- **PROBLEM DETAILS**
Retype nothing except the lines below from the one with "The height and" through the one with "the trade at", exactly, with images left out.

- **PROVIDED RECORDS**
================================

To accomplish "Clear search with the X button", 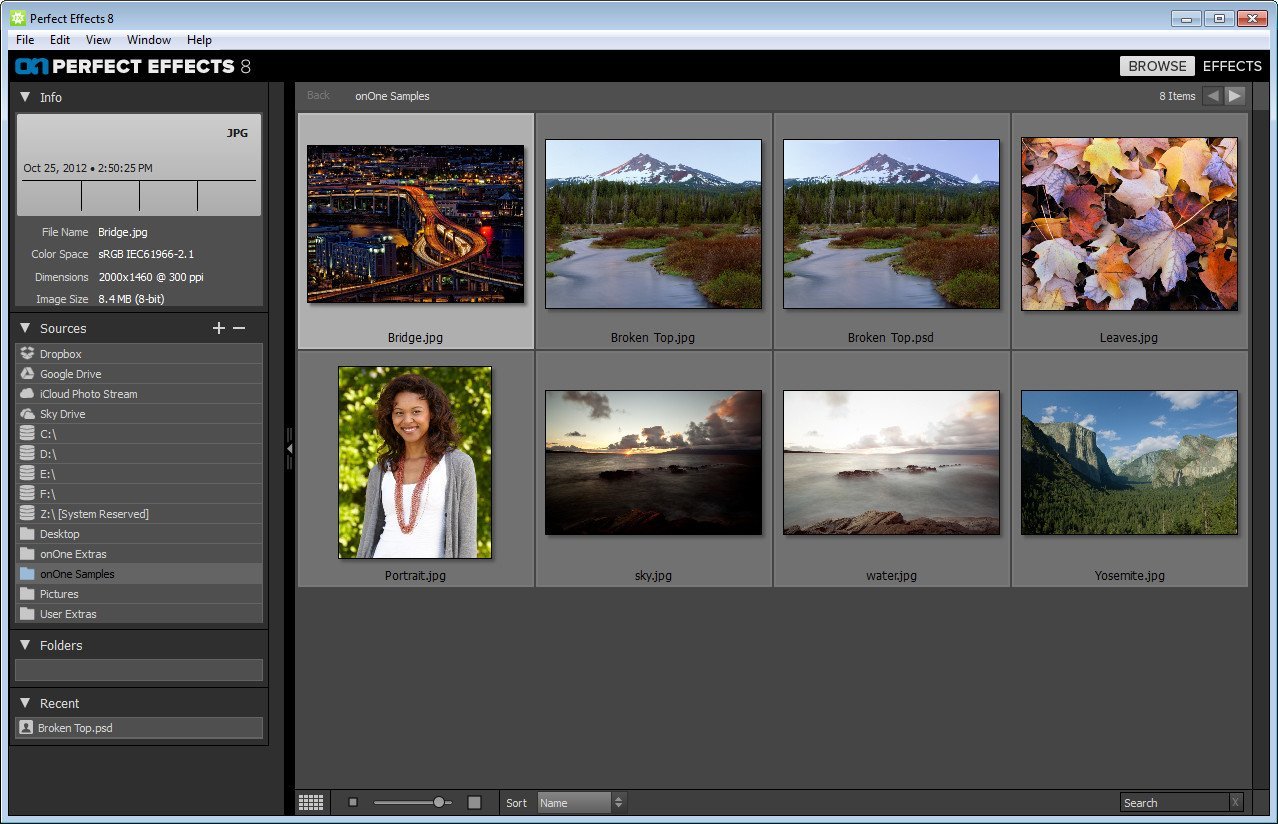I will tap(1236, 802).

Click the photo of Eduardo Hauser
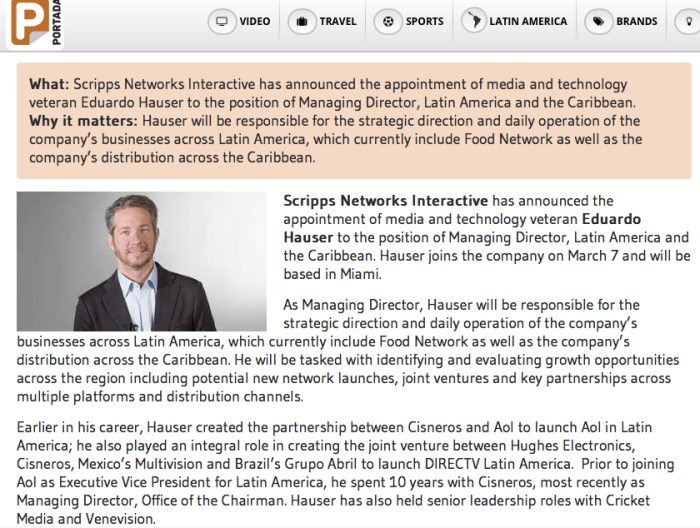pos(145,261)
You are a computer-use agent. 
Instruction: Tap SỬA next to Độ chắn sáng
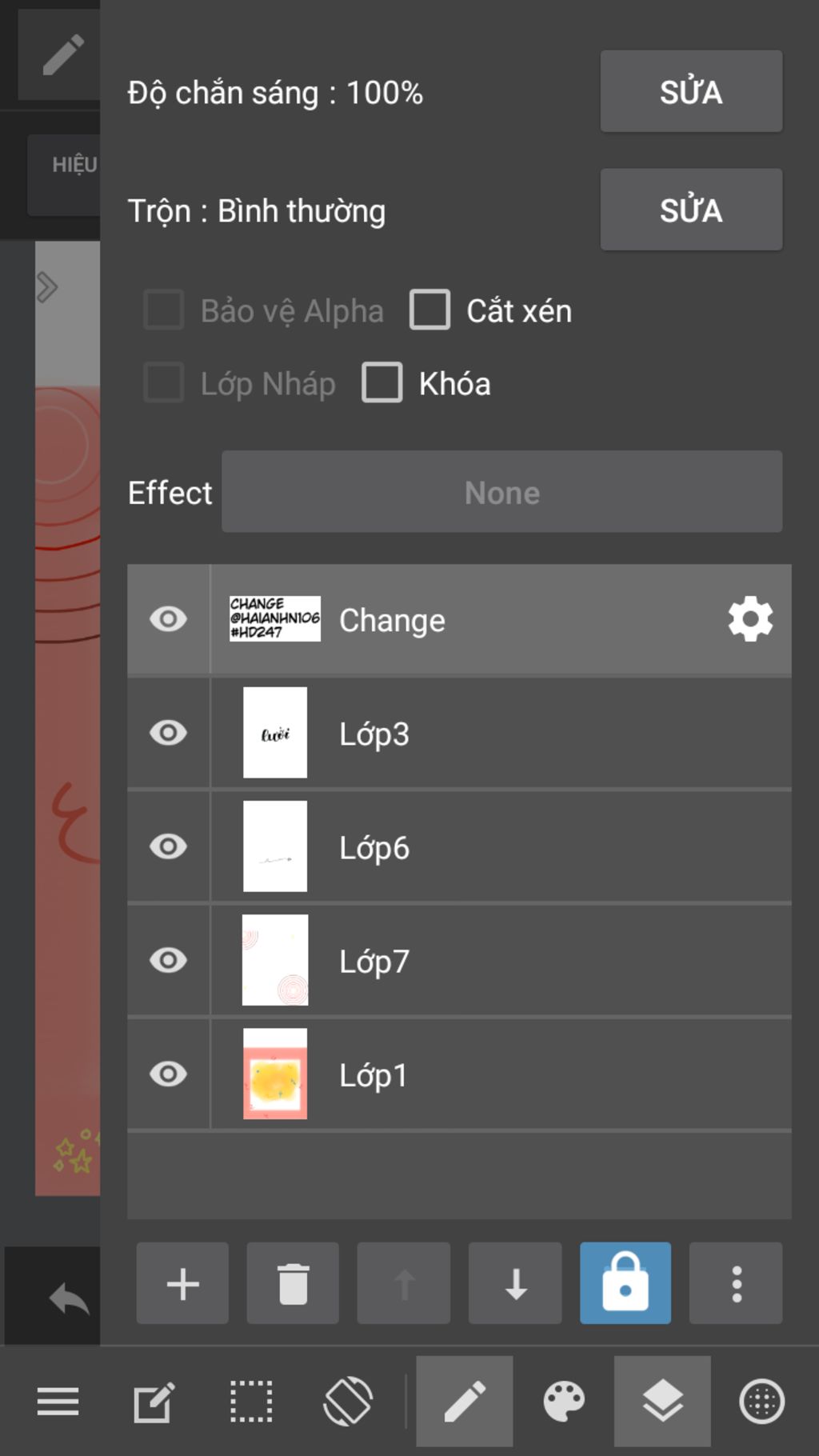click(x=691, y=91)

================================

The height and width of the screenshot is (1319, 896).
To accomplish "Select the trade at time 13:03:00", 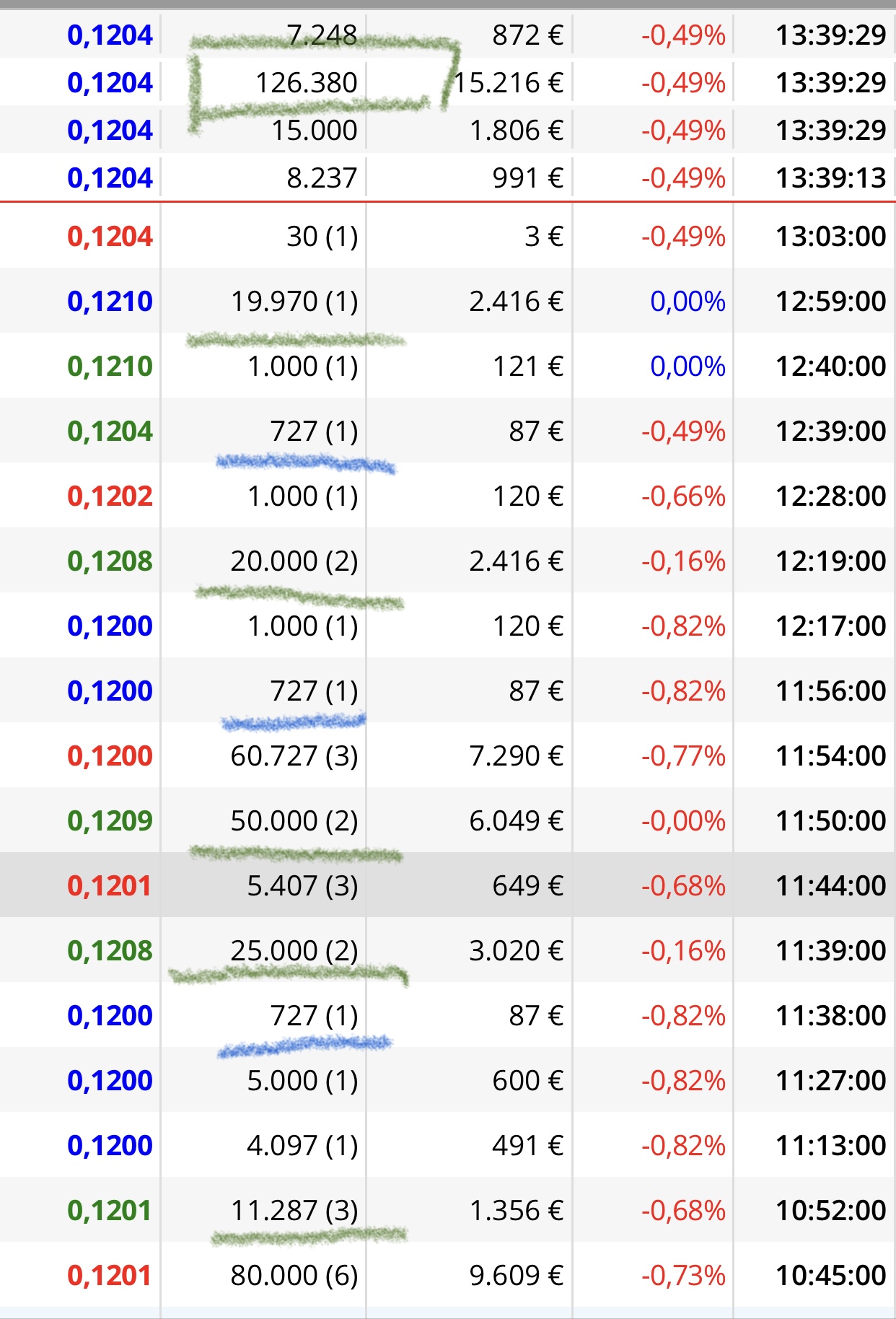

================================

- **EXERCISE OUTPUT**
The height and width of the screenshot is (1319, 896).
To accomplish "Select the trade at time 13:03:00", 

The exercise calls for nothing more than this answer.